Games

After Pac-Man, artificial intelligence also created the GTA V -apkrig

About a year ago, we wrote on Vortex about GameGAN technology from Nvidia, which is able to monitor the progress of virtually any game and turn it into your own game. Last May, people from Nvidia Research took the legendary Pac-Man, who celebrated 40 years of existence, as an example and let GameGAN create their own version. Sure, the resulting image suffered from a lot of artifacts, but if you think about the look, artificial intelligence odkoukala all the rules, limits and regularities of the game, which then allowed the player to directly control the player in its own service. Simply put, during training, AI has come so far as to allow anyone to enter their own neural network, influence it in real time, and respond accordingly with many changes. But something similar has now been accomplished on a much larger scale, and the target game – which the heavily modified GameGAN was to transform into its own form – was Grand Theft Auto V.

Behind the GAN Theft Auto project is youtuber and programmer Harrison Kinsley, who collaborated with the main author of the described Pac-Man project, Daniel Kukiela. In order to move from a simple 40-year-old game to something more modern, they borrowed a DGX A100 workstation from Nvidia, which is equipped with 320 GB of VRAM and a 64-core server processor from AMD. This gave them enough power to let the first part of the GameGAN track the boot created for this purpose, driving with the car along a short section of the highway in GTA V, and have the second part of the technology start producing the resulting playable demo. Unfortunately, the pair of programmers did not have much time to train artificial intelligence – they were limited by the loan period of the described station – but at one point they could have AI trained in twelve sequences and worked through the data relatively quickly.

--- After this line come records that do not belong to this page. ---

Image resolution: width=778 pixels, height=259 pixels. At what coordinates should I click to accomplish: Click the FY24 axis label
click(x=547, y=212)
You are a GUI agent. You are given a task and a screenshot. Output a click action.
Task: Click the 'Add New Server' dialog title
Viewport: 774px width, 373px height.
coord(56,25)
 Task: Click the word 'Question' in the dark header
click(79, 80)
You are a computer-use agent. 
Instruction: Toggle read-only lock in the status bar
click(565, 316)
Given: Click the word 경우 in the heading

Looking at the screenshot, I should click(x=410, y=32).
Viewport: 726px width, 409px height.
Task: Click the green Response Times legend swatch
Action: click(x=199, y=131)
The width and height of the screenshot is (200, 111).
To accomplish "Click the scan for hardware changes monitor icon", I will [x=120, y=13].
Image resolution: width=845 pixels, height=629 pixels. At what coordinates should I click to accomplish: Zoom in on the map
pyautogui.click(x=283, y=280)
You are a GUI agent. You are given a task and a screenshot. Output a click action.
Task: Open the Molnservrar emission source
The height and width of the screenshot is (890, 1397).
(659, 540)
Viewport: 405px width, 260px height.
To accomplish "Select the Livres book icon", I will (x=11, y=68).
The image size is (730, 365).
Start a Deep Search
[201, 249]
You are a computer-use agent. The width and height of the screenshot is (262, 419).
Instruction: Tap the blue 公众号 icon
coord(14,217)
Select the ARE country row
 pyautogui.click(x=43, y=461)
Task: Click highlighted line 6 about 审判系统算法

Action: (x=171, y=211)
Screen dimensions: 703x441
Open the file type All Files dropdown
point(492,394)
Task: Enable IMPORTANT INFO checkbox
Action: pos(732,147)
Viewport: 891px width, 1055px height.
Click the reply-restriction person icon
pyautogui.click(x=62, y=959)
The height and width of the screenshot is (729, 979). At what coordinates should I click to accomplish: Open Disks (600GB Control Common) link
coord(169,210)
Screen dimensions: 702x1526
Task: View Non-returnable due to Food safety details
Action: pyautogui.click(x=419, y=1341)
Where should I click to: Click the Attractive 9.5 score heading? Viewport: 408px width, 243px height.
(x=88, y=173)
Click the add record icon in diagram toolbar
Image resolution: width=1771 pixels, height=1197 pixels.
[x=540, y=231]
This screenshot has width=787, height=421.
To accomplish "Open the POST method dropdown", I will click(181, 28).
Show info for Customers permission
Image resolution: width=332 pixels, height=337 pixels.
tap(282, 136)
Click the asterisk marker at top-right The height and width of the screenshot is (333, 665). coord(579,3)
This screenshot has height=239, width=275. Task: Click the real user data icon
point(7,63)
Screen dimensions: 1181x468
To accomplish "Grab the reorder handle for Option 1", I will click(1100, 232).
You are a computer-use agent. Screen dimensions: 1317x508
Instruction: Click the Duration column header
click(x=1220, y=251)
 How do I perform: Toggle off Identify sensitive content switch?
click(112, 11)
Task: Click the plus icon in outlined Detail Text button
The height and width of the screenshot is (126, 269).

As training time increased, so did the resulting “game,” as artificial intelligence began to include collision-related rules.

The first playable result came from just 60 repetition cycles of all twelve boots, and it already looks – again, given the possibilities – very good. As Kinsley describes, although the image is in very low resolution, reflections are visible on the car, the car also casts a shadow, and most importantly – everything can be controlled with basic commands. As training time increased, so did the resulting “game,” as artificial intelligence began to include collision-related rules. First with the walls of the highway so that the vehicle would not fall into the water (even though the AI ​​did not see it, so it could not simulate it) and later also with other vehicles. As Kinsley describes, the collision interpreted the collision in its own way and in one case avoided it due to halving another vehicle so that the car being controlled can pass. Later, however, AI calculated with physics, the resistance that the other vehicle puts if you are still trying to turn in its direction, and other details that reveal the future possibilities of artificial intelligence.

Of course, the graphics were also improved, which did not reach the result you would expect from GTA V in the allotted time, but a really large amount of detail was added, including information about the surroundings of the highway or objects in the background. The fact that artificial intelligence depicted everything in accordance with the input from the player, Kinsley was sincerely surprised several times, and the whole experiment only opens the door to other possibilities and eventualities of game development.